What this highlights for me and for many is the time it took. It brings me overwhelming sadness and empathy for anyone who has had to overcome the feeling of being treated as less than. That other humans are better and therefore have opportunity. What a travesty this has been throughout history and even now.

Fast forward to current times and black women across America continue to lead change. One women featured in Elle magazine caught our attention. Adaku Utah founded the collective Harriet's Apothecary which is a Brooklyn-based haven for Black people, Indigenous people, and people of color, committed to forms of healing that counteract the impacts of oppression. Nadine Burke Harris became the first Surgeon General of the State of California in 2019. Roselyn Payne Epps became the first African American woman president of the American Medical Women’s Association in 2002. This only names a few.
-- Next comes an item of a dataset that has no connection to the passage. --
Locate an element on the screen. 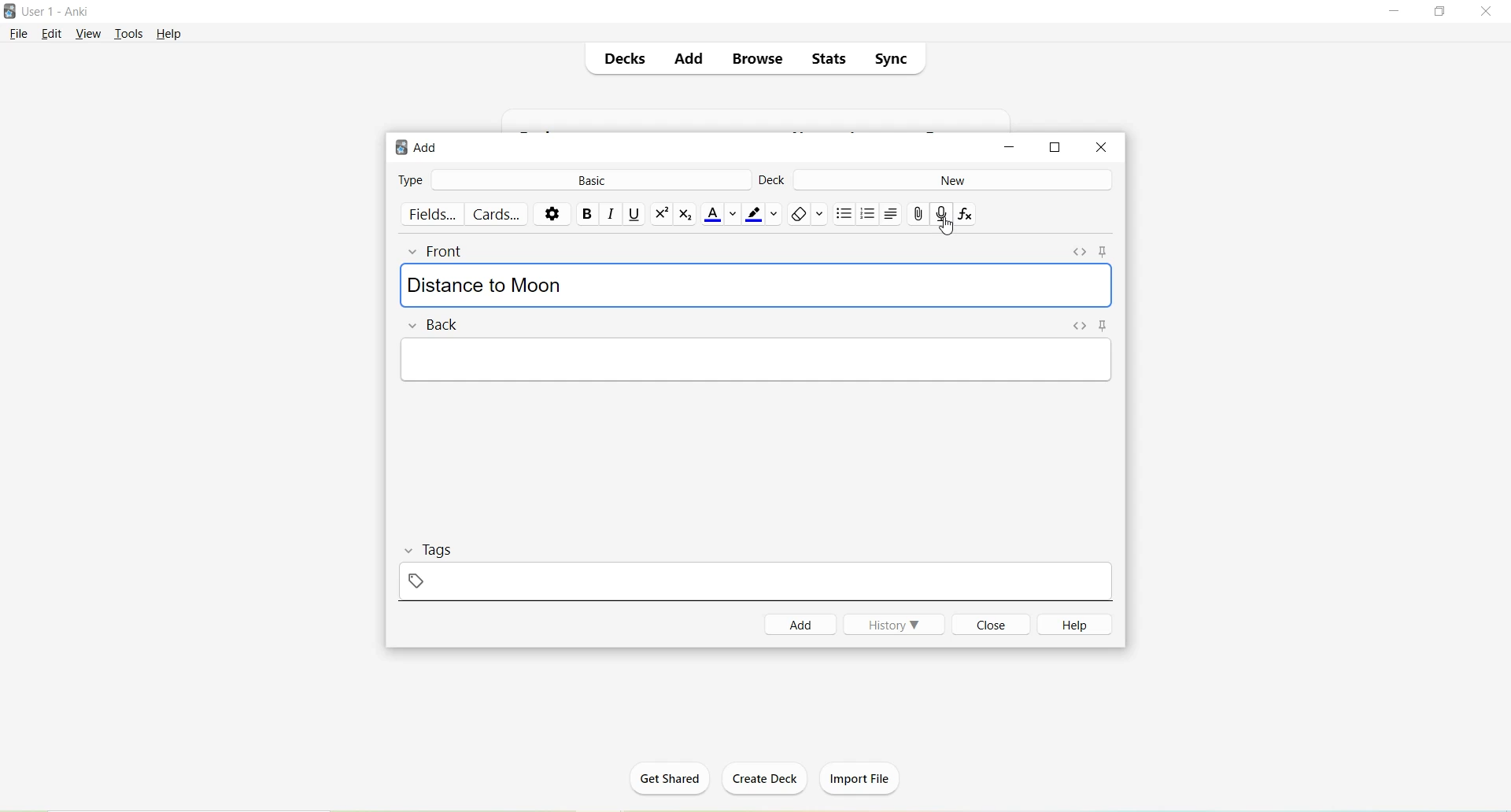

Black men also made and continue to make a huge impact of the health and history of medicine in America in their own right. Dr. Charles Drew invented the blood bank and discovered new uses for plasma. Dr. Benjamin Carson blazed a trail in the amazing field of brain surgery. Dr. James Durham, the first African American doctor, saved the lives of more yellow fever victims than most doctors in colonial Philadelphia. Dr. Daniel Hale Williams, who founded Provident Hospital in Chicago, saved a patient's life by performing the first successful open-heart operation.

I can’t list enough healers to even begin to give credit but it is still worth noting that this recognition has been missing in our history classes and our consciousness. Its time to change that.